(Billet 506) – Le quotient électoral passe, la majorité et la démocratie trépassent !

(Billet 506) – Le quotient électoral passe, la majorité et la démocratie trépassent !

Nous, on veut bien croire en la démocratie, et même en une démocratie de notre cru. Nous ne sommes tout de même pas obligés de copier ce qui se fait chez ceux que l’on voudrait bien, et vainement, égaler, n’est-ce pas ?… Oui, mais il y a la manière, dirait Brel, énervé ! La Chambre des représentants a finalement voté à la majorité une loi que le parti dirigeant cette majorité réprouve, conduisant ladite majorité à rejoindre une minorité qui devient ainsi majoritaire… Problème.

D’abord, il ne s’agit pas d’un amendement législatif car aucune loi ne précise le mode de scrutin dans ses détails opérationnels, mais un simple décret. Il aurait donc appartenu au PJD de faire des contre-propositions à cet amendement… Ensuite, il semblerait que l’objectif de ce nouveau quotient soit de verrouiller l’opération électorale pour éviter la majorité absolue d’un quelconque parti, aujourd’hui le PJD, mais demain un autre… Et franchement, au vu de la dualité de notre classe politique et de la duplicité de ses dirigeants, on ne peut qu’adhérer à cette idée, pour quelques années…

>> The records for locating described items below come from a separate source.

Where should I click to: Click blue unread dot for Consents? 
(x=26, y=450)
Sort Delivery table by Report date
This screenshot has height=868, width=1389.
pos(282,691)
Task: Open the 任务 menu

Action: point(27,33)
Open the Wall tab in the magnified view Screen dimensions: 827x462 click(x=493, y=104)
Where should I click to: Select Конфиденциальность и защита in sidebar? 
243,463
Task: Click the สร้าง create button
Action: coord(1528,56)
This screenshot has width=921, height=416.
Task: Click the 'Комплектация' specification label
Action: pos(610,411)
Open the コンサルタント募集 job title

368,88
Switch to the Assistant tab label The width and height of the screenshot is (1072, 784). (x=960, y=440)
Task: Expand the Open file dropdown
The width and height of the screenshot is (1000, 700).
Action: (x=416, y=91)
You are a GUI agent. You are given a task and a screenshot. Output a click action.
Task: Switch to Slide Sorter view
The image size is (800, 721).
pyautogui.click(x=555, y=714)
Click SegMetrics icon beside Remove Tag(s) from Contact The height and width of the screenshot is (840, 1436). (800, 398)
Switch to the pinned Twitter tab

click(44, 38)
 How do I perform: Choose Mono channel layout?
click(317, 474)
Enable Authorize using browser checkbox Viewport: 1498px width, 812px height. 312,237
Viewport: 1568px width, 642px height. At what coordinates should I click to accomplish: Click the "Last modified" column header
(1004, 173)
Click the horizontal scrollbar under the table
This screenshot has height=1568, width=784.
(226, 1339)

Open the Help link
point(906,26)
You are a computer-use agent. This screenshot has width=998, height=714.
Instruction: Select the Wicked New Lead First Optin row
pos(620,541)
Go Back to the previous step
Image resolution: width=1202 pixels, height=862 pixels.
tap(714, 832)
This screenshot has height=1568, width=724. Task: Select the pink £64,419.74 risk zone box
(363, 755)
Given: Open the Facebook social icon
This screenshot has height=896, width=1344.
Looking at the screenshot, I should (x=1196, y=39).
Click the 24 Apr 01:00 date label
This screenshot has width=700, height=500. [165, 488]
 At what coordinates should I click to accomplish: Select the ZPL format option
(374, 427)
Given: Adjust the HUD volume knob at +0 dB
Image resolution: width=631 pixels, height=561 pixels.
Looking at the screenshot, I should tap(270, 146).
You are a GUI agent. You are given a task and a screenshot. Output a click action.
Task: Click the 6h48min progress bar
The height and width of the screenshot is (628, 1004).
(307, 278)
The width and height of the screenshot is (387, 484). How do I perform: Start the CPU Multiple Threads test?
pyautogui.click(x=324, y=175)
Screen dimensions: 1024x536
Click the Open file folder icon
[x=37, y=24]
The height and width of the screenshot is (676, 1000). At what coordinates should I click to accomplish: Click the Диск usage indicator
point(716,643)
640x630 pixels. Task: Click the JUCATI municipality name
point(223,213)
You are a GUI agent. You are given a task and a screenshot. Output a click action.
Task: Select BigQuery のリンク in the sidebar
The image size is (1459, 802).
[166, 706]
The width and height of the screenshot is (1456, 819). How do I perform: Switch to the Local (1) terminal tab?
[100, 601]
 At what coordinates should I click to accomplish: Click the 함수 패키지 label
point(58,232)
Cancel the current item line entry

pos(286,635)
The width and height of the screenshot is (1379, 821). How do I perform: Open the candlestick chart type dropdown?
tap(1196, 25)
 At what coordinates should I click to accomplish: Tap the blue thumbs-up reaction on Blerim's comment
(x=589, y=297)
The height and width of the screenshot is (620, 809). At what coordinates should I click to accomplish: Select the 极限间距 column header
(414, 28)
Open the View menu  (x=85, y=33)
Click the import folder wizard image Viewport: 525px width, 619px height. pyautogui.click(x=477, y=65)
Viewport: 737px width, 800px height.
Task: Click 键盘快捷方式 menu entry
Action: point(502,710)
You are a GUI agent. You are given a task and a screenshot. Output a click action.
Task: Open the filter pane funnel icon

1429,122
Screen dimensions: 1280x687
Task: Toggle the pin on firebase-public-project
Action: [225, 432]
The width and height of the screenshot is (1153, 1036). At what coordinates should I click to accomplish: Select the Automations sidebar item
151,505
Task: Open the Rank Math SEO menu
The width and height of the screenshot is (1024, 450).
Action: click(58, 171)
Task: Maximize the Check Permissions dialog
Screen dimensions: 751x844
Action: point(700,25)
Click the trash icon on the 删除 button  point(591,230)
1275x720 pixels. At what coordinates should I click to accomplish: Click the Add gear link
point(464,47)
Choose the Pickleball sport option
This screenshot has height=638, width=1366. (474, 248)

Pourquoi ? Parce que le PJD est sectaire et travaille en quant à soi, l’Istiqlal est plutôt clanique avec ses cadors du nord et ses matamores du sud, le RNI voit des affaires partout et fait de la politique une affaire avant tout, et au PAM rien n’est clair et tout reste à faire… Aucun de ces partis ne devrait pouvoir obtenir la majorité absolue, pour l’intérêt supérieur du pays et le plus grand bien de ses habitants.

Mais, pour autant, il y a la manière… ce vendredi, les élus PJD se sont présentés à 120 ; ils sont venus, ils étaient tous là, dès qu’ils ont entendu ce cri, elle va mourir la oumma… Ils voulaient passer en force mais ils se sont montrés faibles, autant que les autres partis,...

tous réunis pour l’occasion, ayant réussi l’improbable exploit de réunir péniblement quelques 160 députés.

Sauf que tout cela est d’une affligeante médiocrité et d’une légèreté ahurissante, au point que ce nouveau quotient électoral plonge tout le monde dans l’embarras. Les partis qui l’ont voté semblent ressentir une immense gêne à le défendre, surtout les partis qui ont encore un peu de respectabilité, comme l’Istiqlal ou le PPS… Les analystes et commentateurs ont avalé leur langue et rangé leurs plumes.

Albert Camus disait que « mal nommer les choses, c’est ajouter au malheur du monde »… Alors nommons lesdites choses : Calculer le quotient électoral sur la base des inscrits est une hérésie démocratique… Il y avait certainement une autre manière de commémorer le 10ème anniversaire du discours du 9 mars 2011 et de la constitution qui en a découlé. Dix ans après ce formidable espoir suscité lors de cette période, et voilà qu’on recule de plusieurs décennies !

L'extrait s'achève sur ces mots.